As from April 11, 2020, a lately issued Hungarian government decree regulates how members’ meetings and general meetings should be held during the state of emergency. The new government decree also overrides the relevant provisions of the Civil Code and the articles of association of companies and other legal entities.
What additional rights does the government decree give to the management?
In the first part of our summary of this newest government decree, we have already explained the increased „freedom” of the management regarding corporate decisions.
In many company’s case, the adoption of the annual financial report under the Hungarian Accounting Act is due in the near future. Pursuant to the interim regulation introduced by the government decree, the management is entitled to decide on the approval of the company’s financial report and the use of the after-tax profit. Moreover, the management can take emergency measures during the state of emergency, which would normally fall within the competence of the decision-making body.
These are very far-reaching decisions. Aren’t the hands of the management tied?
Yes: the decisions mentioned before can only be taken if a meeting of the decision-making body cannot be held, either by the participation of the members by electronic means or by voting in writing.
In addition, the legislature intends to set limits on the “emergency measures” of the management as a guarantee: accordingly, the management (i) may not, as a general rule, amend the articles of association, (ii) decide on the dissolution of the legal entity without a successor, (iii) nor may it decide on the transformation, merger or division of the company.
An additional restriction is that (iv) additional payments or other capital injections may be ordered by the operational management of the legal entity only with the prior written consent of the members/founders. In the case of company forms where company law imposes a minimum capital requirement (i.e. in the case of limited liability companies and public limited companies), (v) the management may not decide to reduce the subscribed capital.
Can members hinder management decisions?
Yes, this is possible before the measure in question is taken; the management may not take a decision if in their written opinion, the majority (at least 51%) of members holding more than 25% of the votes object to the proposed decision of the management. (If the legal person has a member having majority influence or a qualified majority, such member can block the measures of the management on its own.)
What happens if the tasks of the management are not performed by one person but by a body?
Like in the case of decision-making bodies, the government decree intends to enable the widest possible use of electronic means in decision-making processes in the case of management acting as a body. If there is no agreed procedure for the use of modern means of communication (or deviates from the government decree), the chairman of the board (deputy in case of impediment) and ultimately the member requested by the management are entitled to determine the rules of meeting and decision-making. It is important that written consultation and decision-making can also take place by electronic message exchange (i.e. by e-mail).
These facilitations should apply not only to the decision-making of the board of executive officers, but also to the decision-making of the supervisory board (or, if one exists, the audit committee).
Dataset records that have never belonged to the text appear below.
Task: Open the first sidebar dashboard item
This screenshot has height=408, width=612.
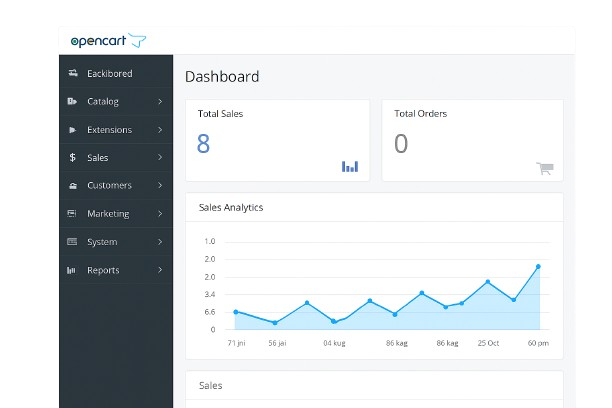Action: 109,74
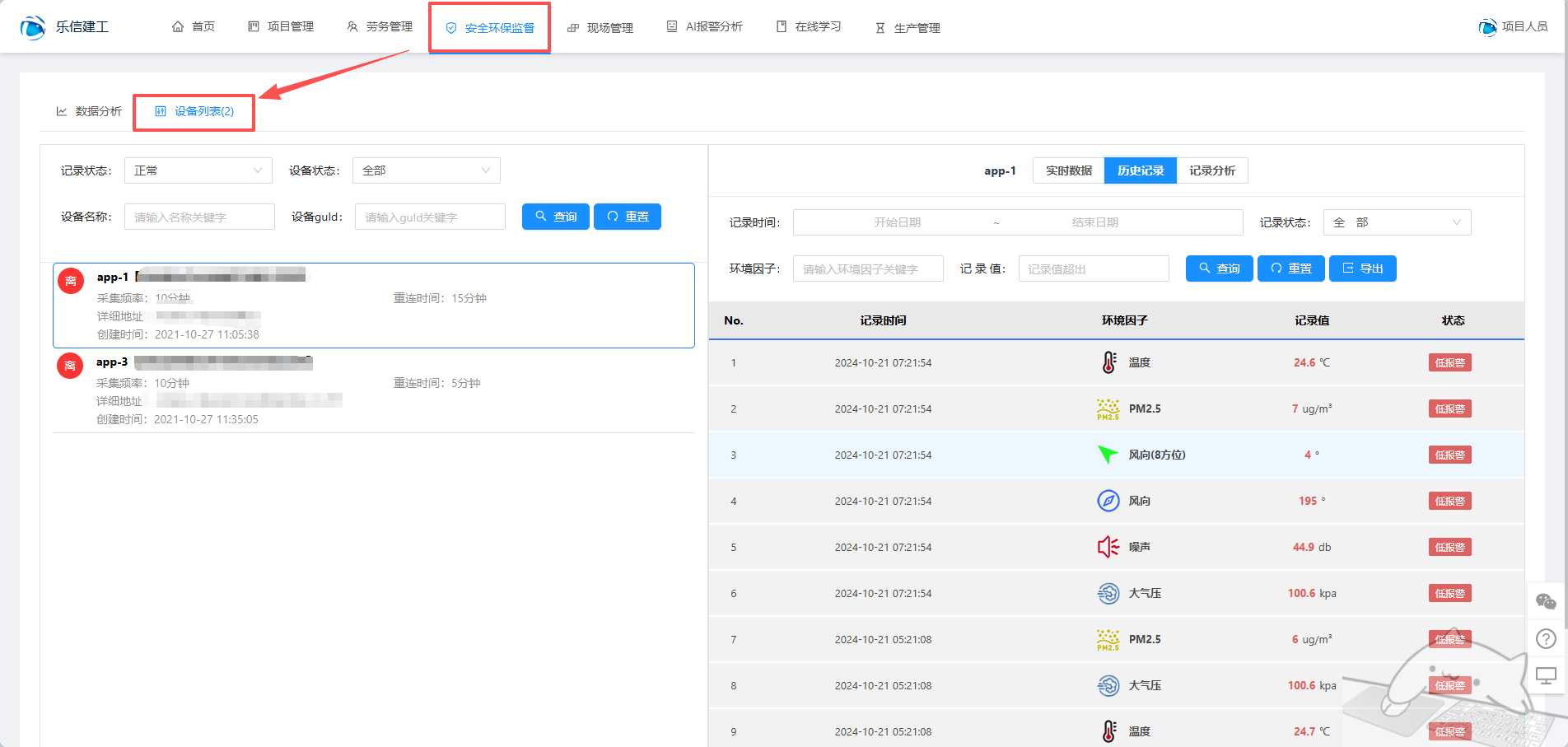The image size is (1568, 747).
Task: Click the compass icon for 风向 row
Action: [1108, 501]
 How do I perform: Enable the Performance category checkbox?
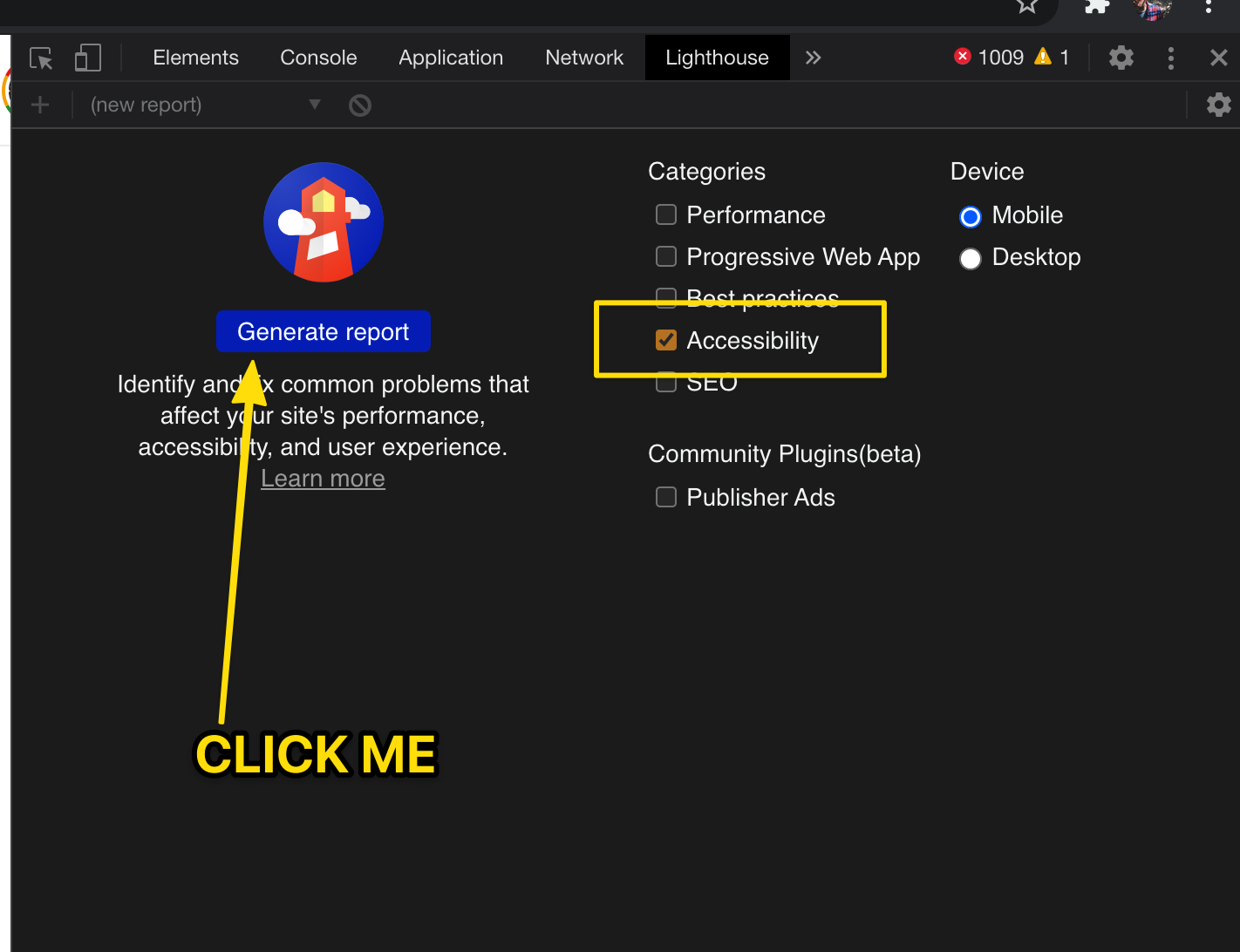666,214
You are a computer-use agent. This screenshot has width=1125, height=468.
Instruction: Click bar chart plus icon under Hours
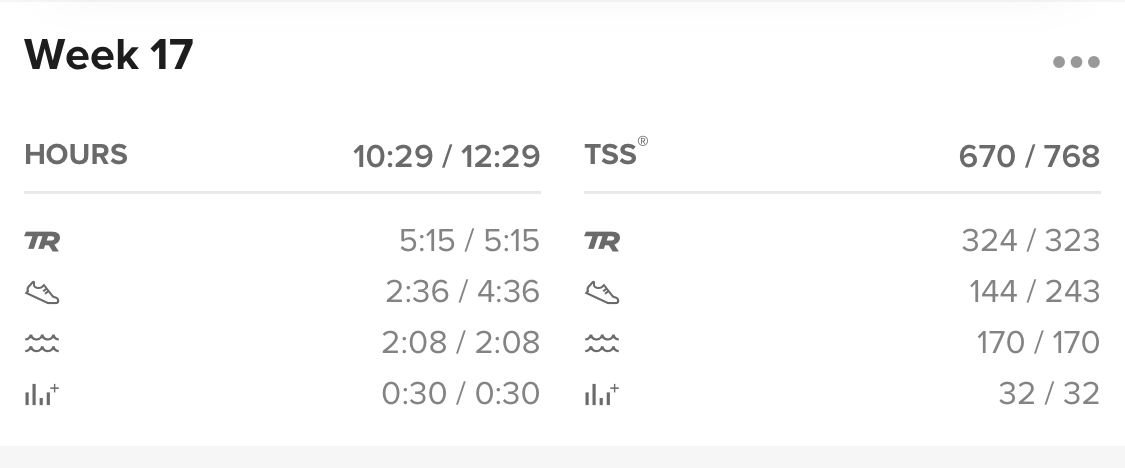pyautogui.click(x=42, y=394)
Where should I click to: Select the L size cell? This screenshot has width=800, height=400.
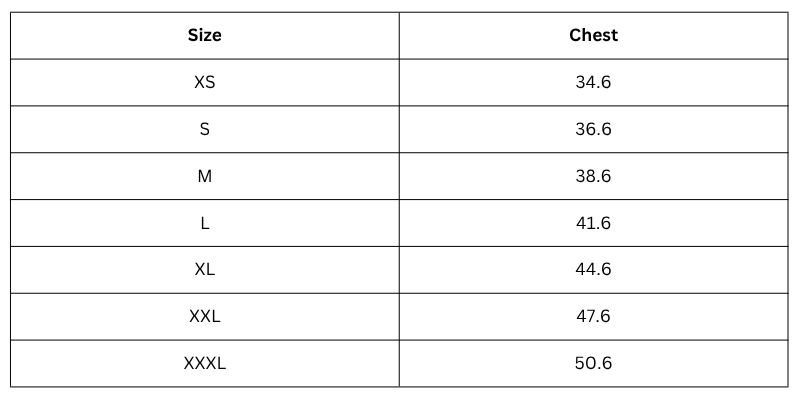(x=205, y=223)
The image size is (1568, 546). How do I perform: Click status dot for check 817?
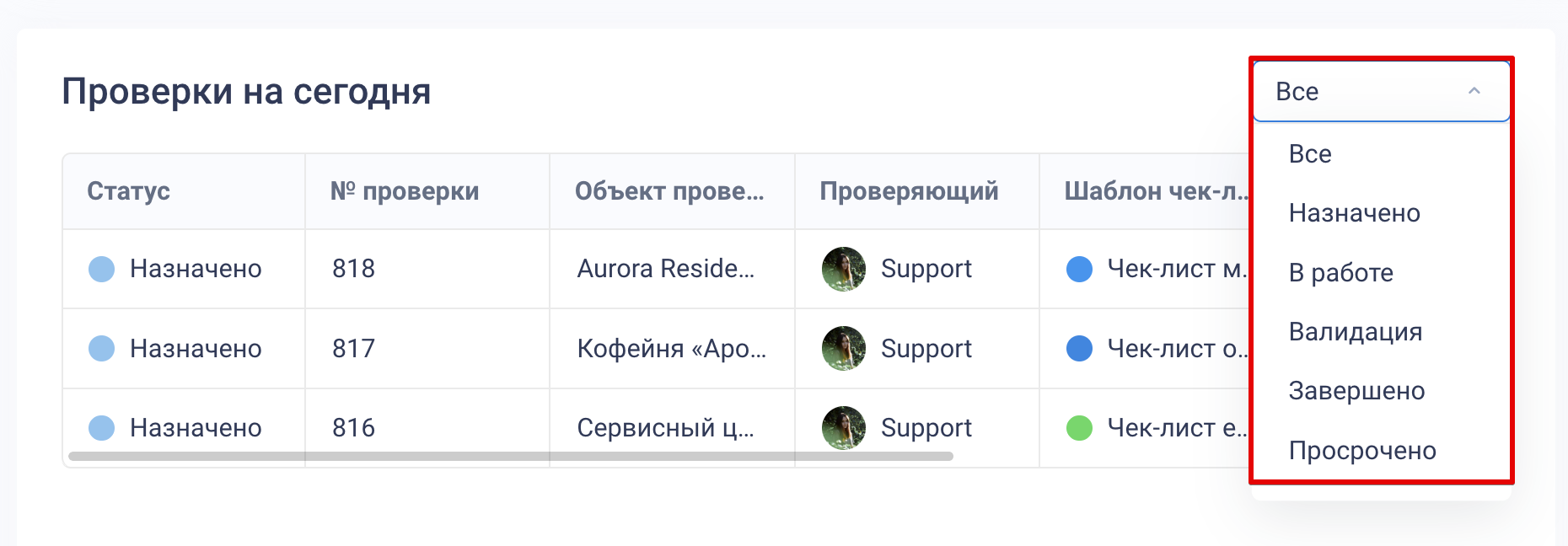[x=102, y=348]
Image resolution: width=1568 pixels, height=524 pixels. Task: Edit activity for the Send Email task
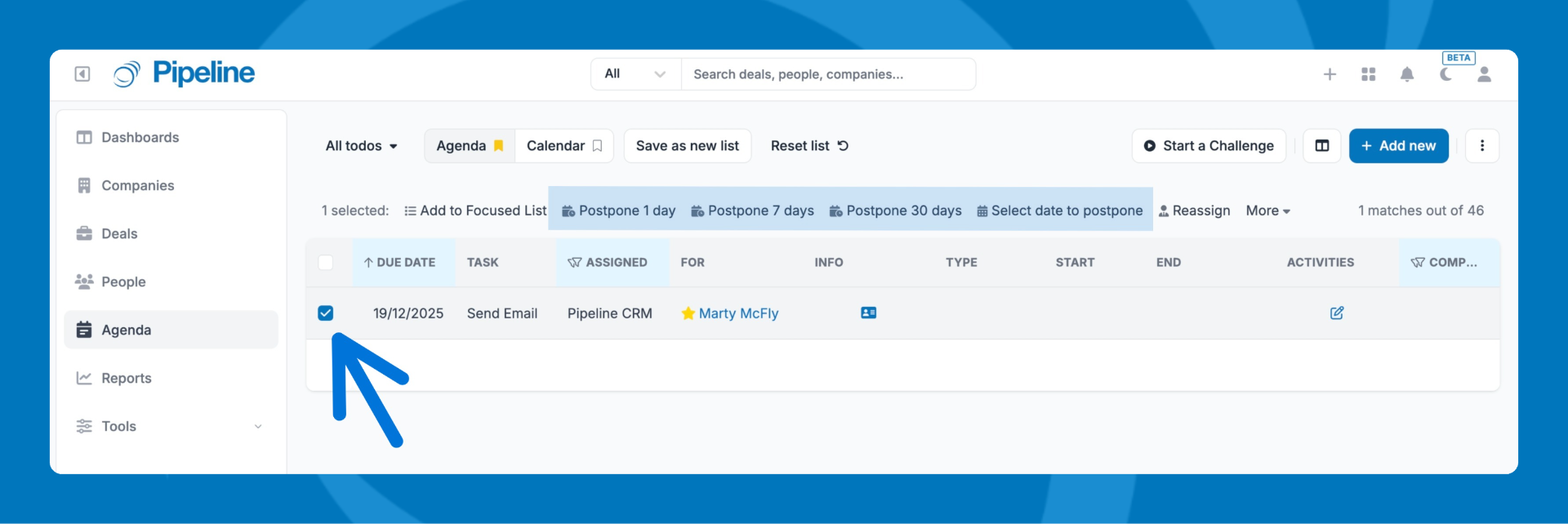[1336, 313]
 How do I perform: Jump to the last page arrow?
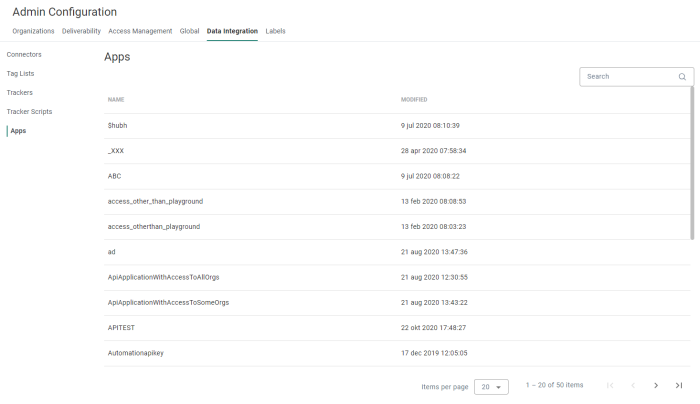pos(679,385)
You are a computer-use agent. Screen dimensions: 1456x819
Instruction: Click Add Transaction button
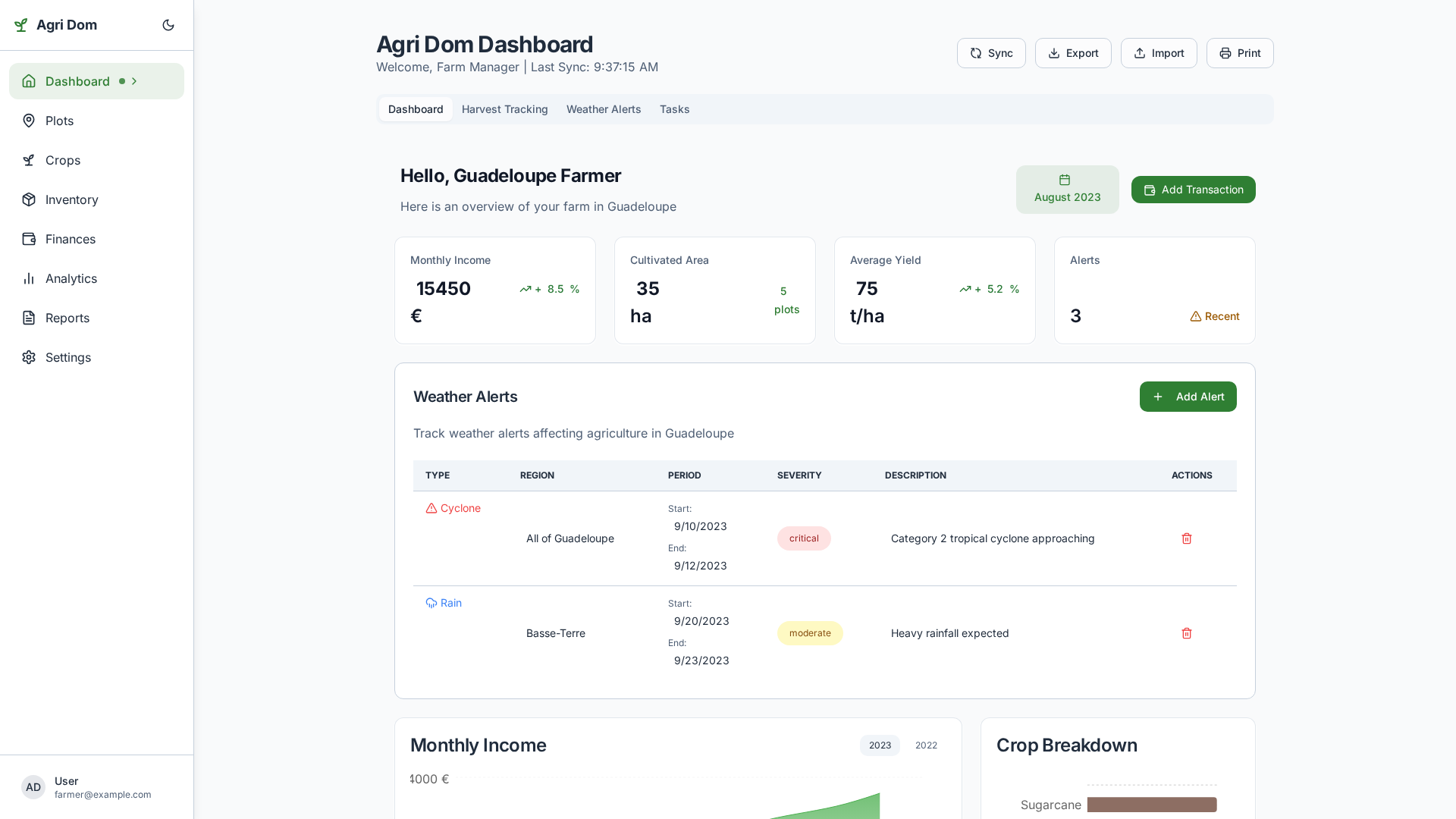(1193, 190)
What happens to mandates that expire during the state of emergency?
If the mandate of the executive officer of the company expires during the time of the state of emergency, his/her position shall last until the 90th day after the end of the state of emergency. The executive officer shall perform duties during this period. The cited rule applies ex lege, i.e. without a decision of the decision-making body.
If the executive officer resigns, he/she shall still perform his/her duties during the emergency or for 90 days after its termination. The same is true if the mandate is for a fixed term and the fixed term would expire during the state of emergency.
On the other hand, the mandate of the executive officer shall terminate if he/she is removed from office by the supreme body or if a reason for exclusion or conflict of interest arises. It goes without saying that in the event of the death of executive officer, the mandate cannot be maintained either, the just implemented interim rules do not bring change in this, of course.
It is important to emphasize that in the above time interval – similarly to the rules described for the executive officer – the mandate of the permanent auditor does not expire, and the permanent auditor is also obliged to perform duties during this time.